Böylesi bir yazıydı. Partizandan yanıt gelmedi. Ve yıllarca aynı şekilde
açıklamalarını sürdürdüler…
Şunun altını çizelim; Burada Hasan AKSU
arkadaşın ifadelerinin hiçbirini çürütmek, ya da doğruluğunu ispatlamaya
veya yanlışlığını göstermeye çalışmak değil amaç! Amaç, böylesi tarihsel belge
niteliği taşıyan çalışmalarda, daha titiz davranılmasıdır. Şüphesiz çalışma
sübjektiftir. Ancak kimi olayların belgeleri ve tanıkları mevcut ise
başvurmaktan sakınılmamalıdır. Çalışma anı/anlatı veya öyküde olsa açık ve net,
şaibe bırakmayacak kadar şeffaf davranılmasına işaret etmek istiyorum. Aksi
halde, güven sarsar, şüphe uyandırır, önce kişi veya kişileri, ardından bunu
ortaya çıkarmayan kolektif organizmayı töhmet altında bırakır, gerçekler
bulanıklaştırılır! Kötü niyetli kimseler bunları istediği gibi alır ve
kullanır! Bu vb. şeylerin önünü açmamalı. Kesinlikle hem Hasan AKSU, hem de
Nisan Yayımcılık kitapta yer alan birçok konudaki bu eksikliklere ve
boşluklara ilişkin yeni baskıda düzenleme yapmalıdır!
Orhan Bakır olayına yaklaşım, ele alış ve sonuç!
Armenak’ın 1.Parti konferansına katılmayışını ‘büyük bir
haksızlık olarak ifade eden Hasan arkadaş, “Bizden önce tutsaklıktan
özgürlüğe kavuştuğu halde, biz Batıda bölge delege seçimlerine katılmıştık. (…)
Orhan Bakır yoldaşın bu hakkı elinden alınıp gasp edilmişti.”(!) deniyor.
(sayfa 184.) Kim tarafında nasıl gasp edildiği belirtilmemiş.
Devam ediyoruz, “Ortada anormal bir durum mevcuttu.
Konferans bu anormal durumu görmüştü, araştırma kararı alarak, görevi seçilecek
MK’ya vermişti. (…) yapılan araştırma sonucu Orhan Bakır yoldaşa bu ciddi
haksızlığın özeleştirisi Parti tarafından verilmişti. (…) (peki, özeleştiri verildi
ama onuru iade edildi mi?
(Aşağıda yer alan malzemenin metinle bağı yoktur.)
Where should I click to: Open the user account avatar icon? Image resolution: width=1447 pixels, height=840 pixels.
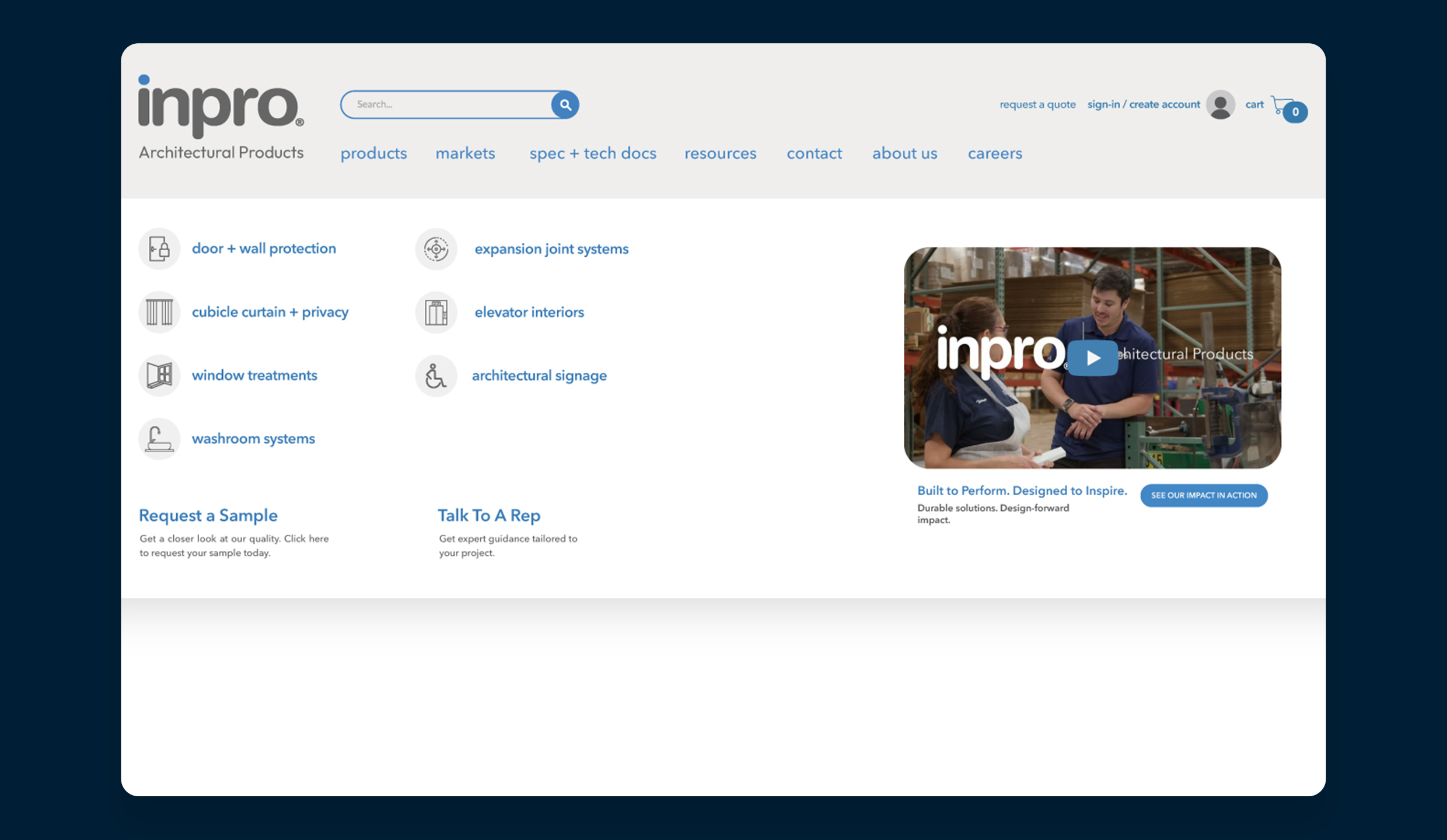pos(1220,105)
BN.) Orhan Bakır’a DABK
bölgesinin de hataları vardı. Orhan Bakır bölge delege seçimi
sürecinde Doğu’ya geliyor ama burada da temsil hakkını kullanamıyor. (…)
Bu vahim hatayı yapanlar, tabi ki araştırmaya soruşturmaya ve de cezayı
uygulamaya tabi tutulacaktı. Öylede oldu sanıyorum.” (syf: 184-185) uzunca bu
paragraftan sadece belli kısımları aktarıyorum. Kitapta aktarılan düzinelerce
olayda göreceğiniz üzere burada da bir sonuç yok. Yani “Öyle oldu sanıyorum.”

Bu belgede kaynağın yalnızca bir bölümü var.